Play gets stylish treatment On AXIS stage, 'Sound of a Voice' is poetry in motion.

July 12, 1996|By J. Wynn Rousuck | J. Wynn Rousuck,SUN THEATER CRITIC

Anyone familiar with David Henry Hwang's most famous play, "M. Butterfly," knows he is fascinated by the differences between men and women.

That fascination surfaced early in his work and is central to his 1983 one-act play, "Sound of a Voice," which is receiving a sensitive and stylish local premiere at AXIS Theatre.

But merely examining the chasm between men and women isn't sufficient for Hwang. He throws in other complex variables. In "M. Butterfly," the added complication is that the female lead turns out to be a man. In the two-person "Sound of a Voice" it's the possibility that the woman is a witch.

The relatively simple story concerns a Japanese warrior who visits a beautiful woman living alone in the woods. Her existence is so solitary, she yearns for the sound of another human voice.

"I don't consider time when there is no voice in the air. It's pointless," she tells him. "Time begins with the entrance of a visitor and ends with his exit."

In keeping with the minimalist feel of the play -- in which speech itself becomes a type of character, gently challenging the silence -- director Gil Given has staged the action with appropriate restraint.

[Dataset excerpt]
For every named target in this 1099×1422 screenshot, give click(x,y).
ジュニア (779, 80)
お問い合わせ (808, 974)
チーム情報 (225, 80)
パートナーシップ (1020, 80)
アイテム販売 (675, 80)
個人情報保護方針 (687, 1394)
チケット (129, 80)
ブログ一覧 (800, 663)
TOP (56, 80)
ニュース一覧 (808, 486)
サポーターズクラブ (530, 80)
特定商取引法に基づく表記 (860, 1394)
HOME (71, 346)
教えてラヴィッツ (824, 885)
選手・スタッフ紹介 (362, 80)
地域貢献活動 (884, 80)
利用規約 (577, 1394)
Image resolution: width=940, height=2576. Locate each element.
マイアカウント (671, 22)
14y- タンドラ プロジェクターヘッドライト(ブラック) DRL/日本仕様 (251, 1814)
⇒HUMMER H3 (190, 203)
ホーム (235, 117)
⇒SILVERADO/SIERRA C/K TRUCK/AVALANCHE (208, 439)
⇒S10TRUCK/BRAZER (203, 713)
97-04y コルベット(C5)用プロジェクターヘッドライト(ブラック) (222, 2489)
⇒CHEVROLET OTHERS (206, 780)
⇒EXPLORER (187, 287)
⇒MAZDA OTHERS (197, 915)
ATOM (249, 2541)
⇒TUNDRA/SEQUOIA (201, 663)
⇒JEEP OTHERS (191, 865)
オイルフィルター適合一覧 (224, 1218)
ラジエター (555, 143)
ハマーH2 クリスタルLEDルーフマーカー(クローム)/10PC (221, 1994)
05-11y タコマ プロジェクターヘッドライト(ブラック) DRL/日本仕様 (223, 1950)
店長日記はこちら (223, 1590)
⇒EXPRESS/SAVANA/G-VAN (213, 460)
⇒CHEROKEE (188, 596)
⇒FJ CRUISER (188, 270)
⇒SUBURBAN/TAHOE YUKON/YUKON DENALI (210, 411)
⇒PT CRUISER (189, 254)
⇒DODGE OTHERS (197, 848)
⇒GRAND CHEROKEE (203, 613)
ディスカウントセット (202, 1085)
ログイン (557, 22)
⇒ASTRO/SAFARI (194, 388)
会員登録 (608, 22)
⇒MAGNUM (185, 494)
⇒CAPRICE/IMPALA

(THINGS TO DO)
A – Please reproduce the passage of the theater review starting with "July 12, 1996|By" and going on through "at AXIS Theatre.".
B – Condense the paragraph of the theater review that opens with "But merely examining the chasm" into a short bulleted list that keeps its main facts.
The entries come from a separate source and are unrelated to the theater review.

(REPLIES)
A –
July 12, 1996|By J. Wynn Rousuck | J. Wynn Rousuck,SUN THEATER CRITIC

Anyone familiar with David Henry Hwang's most famous play, "M. Butterfly," knows he is fascinated by the differences between men and women.

That fascination surfaced early in his work and is central to his 1983 one-act play, "Sound of a Voice," which is receiving a sensitive and stylish local premiere at AXIS Theatre.

B –
- For Hwang, examining the gap between men and women alone isn't enough; he adds other complex variables.
- In "M. Butterfly," the complication is that the female lead turns out to be a man.
- In the two-person "Sound of a Voice," it is the possibility that the woman is a witch.